Von Erben, Köttern und Brinksitzern - bäuerliche Hofesqualität im Emsland.

(Bernd Josef Jansen)

In Kirchenbüchern, Steuerlisten und anderen Akten finden sich für die Berufsgruppe der Bauern eine Fülle von verschiedenen Bezeichnungen, die für heutige Ohren fremd und unverständlich klingen. Was man heute unter der Bezeichnung "Bauern" oder "Landwirte" zusammenfasst, wurde in früherer Zeit mehr oder weniger streng in verschiedene Klassen (Hofesqualitäten) unterschieden. Hierbei musste die nominelle Hofesqualität nicht immer die tatsächliche wirtschaftliche Situation eines Hofes widerspiegeln, da diese auch von der persönlichen Tüchtigkeit des Bauers abhing.

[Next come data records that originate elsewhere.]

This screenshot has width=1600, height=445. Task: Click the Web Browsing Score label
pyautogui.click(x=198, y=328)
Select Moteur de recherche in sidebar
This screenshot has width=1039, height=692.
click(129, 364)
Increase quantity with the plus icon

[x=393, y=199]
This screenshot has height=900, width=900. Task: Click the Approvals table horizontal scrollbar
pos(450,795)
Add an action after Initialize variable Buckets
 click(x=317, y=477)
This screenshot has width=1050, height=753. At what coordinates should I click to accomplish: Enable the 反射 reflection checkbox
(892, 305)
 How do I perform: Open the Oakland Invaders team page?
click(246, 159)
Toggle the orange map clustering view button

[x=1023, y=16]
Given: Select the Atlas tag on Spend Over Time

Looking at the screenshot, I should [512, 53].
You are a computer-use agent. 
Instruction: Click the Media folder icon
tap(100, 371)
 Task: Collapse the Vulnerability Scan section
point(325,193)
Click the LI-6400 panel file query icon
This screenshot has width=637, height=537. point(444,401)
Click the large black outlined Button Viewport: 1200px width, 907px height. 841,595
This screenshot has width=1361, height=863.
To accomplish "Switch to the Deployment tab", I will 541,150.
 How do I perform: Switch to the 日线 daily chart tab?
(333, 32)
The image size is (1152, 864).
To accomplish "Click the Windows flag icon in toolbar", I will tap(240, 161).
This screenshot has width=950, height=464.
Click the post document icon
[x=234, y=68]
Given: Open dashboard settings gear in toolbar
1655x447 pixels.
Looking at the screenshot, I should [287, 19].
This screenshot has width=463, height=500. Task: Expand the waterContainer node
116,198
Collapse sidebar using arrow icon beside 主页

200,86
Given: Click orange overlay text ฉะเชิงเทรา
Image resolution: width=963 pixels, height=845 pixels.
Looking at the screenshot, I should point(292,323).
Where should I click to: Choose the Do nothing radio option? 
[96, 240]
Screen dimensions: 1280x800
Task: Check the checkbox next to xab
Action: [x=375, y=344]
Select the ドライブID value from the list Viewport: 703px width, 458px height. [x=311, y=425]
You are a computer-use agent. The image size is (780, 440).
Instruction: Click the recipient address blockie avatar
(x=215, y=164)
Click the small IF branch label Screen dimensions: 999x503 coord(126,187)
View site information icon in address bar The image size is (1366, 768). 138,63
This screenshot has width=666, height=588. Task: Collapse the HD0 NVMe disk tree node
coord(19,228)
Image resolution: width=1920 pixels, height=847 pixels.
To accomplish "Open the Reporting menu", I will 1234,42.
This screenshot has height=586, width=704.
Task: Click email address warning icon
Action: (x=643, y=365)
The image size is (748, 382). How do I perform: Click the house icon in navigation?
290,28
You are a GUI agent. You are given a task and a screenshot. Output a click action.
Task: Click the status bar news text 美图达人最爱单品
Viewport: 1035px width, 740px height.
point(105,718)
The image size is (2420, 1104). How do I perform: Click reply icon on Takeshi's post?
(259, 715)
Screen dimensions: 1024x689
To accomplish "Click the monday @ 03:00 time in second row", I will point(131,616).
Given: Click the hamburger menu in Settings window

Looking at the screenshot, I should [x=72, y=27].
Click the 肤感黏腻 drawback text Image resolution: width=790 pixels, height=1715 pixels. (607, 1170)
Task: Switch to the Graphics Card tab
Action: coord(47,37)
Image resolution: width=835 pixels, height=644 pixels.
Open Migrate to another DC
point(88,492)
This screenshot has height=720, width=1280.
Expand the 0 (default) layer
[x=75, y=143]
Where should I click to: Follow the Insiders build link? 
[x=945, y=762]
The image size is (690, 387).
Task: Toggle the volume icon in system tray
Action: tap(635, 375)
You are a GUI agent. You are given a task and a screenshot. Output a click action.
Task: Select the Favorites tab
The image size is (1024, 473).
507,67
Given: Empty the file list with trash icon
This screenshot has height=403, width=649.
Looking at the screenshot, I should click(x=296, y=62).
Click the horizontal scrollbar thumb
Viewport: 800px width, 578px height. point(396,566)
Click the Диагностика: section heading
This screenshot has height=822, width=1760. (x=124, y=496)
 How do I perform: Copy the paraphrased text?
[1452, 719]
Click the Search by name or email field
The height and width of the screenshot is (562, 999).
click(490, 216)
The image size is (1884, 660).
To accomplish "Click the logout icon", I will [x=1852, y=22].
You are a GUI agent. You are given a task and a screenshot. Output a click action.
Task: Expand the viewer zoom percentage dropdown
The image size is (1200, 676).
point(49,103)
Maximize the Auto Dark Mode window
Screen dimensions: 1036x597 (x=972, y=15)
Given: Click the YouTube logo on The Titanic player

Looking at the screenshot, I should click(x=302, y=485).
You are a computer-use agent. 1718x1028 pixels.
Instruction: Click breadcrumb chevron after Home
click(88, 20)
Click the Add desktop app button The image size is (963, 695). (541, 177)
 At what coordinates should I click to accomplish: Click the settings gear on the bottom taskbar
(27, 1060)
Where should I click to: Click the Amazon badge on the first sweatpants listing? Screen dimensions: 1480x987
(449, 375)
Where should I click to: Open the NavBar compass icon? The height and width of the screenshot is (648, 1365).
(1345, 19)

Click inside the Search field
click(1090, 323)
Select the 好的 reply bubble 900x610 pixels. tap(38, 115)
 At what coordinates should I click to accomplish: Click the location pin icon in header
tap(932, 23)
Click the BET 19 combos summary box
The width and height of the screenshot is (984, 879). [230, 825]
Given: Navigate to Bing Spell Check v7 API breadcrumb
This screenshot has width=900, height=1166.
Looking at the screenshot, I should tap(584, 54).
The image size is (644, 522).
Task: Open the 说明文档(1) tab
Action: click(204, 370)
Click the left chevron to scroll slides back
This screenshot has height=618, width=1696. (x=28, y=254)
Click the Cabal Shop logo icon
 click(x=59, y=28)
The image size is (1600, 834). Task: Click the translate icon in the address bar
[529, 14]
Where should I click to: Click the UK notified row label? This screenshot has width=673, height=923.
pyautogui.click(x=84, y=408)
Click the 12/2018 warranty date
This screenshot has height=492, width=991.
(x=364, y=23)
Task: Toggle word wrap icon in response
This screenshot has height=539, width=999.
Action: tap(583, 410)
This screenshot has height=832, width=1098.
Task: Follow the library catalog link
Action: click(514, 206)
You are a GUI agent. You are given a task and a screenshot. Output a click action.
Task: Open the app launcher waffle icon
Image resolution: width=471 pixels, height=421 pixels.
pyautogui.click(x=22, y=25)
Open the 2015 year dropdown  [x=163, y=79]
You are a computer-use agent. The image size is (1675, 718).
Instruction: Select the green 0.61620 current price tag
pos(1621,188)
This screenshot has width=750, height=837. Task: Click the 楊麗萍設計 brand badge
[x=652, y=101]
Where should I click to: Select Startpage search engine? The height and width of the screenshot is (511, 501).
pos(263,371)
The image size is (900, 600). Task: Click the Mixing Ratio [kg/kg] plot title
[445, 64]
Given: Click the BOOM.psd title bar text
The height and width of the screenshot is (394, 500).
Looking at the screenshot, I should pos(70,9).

Die Spitze der bäuerlichen "Standespyramide" bildeten die Beerbten oder Vollerben. Diese Höfe gehörten der ältesten Besiedlungsschicht an und waren in der Regel schon vor 1200 entstanden, den Zeitpunkt der Gründung der meisten Vollerben kann man mit gutem Recht schon in die Zeit vor der Eroberung Sachsens durch Karl den Großen Ende des 8. Jh. ansetzen. Zum persönlichen Besitz eines Bauern gehörte die Hofstelle mit Garten, das Ackerland und die Wiesen zur Heunutzung. Weiden, Moor, Heide und Wald (zusammengefasst unter dem Begriff "Gemeine Mark") waren gemeinschaftlicher Besitz, da eine Parzellierung meist schwierig oder unrentabel war und die Größe der Flächen durch Rodung oder Trockenlegung auch variieren konnten. Die Gemeine Mark durfte demnach von allen Bauern des Ortes genutzt werden. Um eine Überbeanspruchung der Mark zu verhindern, war aber z.B. die Zahl des auf den Gemeindewiesen zugelassenen Viehs beschränkt. Die Vollerben besaßen eine volle Gerechtigkeit zur Nutzung der Mark. Durch die Teilung eines Vollerben konnten mit der Zeit Halberben, Viertelerben und sogar Achtel- und Sechzehntelerben entstehen. Deren Nutzungsrecht war dementsprechend geringer. Gleichzeitig zahlten die Halberben natürlich auch nur die Hälfte der bei den Beerbten veranschlagten Steuern und Abgaben.

Die nächste sich bildende bäuerliche Schicht war die der Kötter, die untereinander noch als Erbkötter oder Pferdekötter und Markkötter unterschieden wurden. Die Erbkötter wurden im Gegensatz zu den Markköttern wohl auch deswegen Pferdekötter genannt, weil nur sie sich noch die teuren Pferde als Zugtiere leisten konnten. Kötter besaßen nur geringe Rechte an der Mark. Besteuert wurden die Erbkötter ungefähr wie ein Halberbe, Markkötter zahlten noch etwa 19% des Steueranteils eines Vollerben.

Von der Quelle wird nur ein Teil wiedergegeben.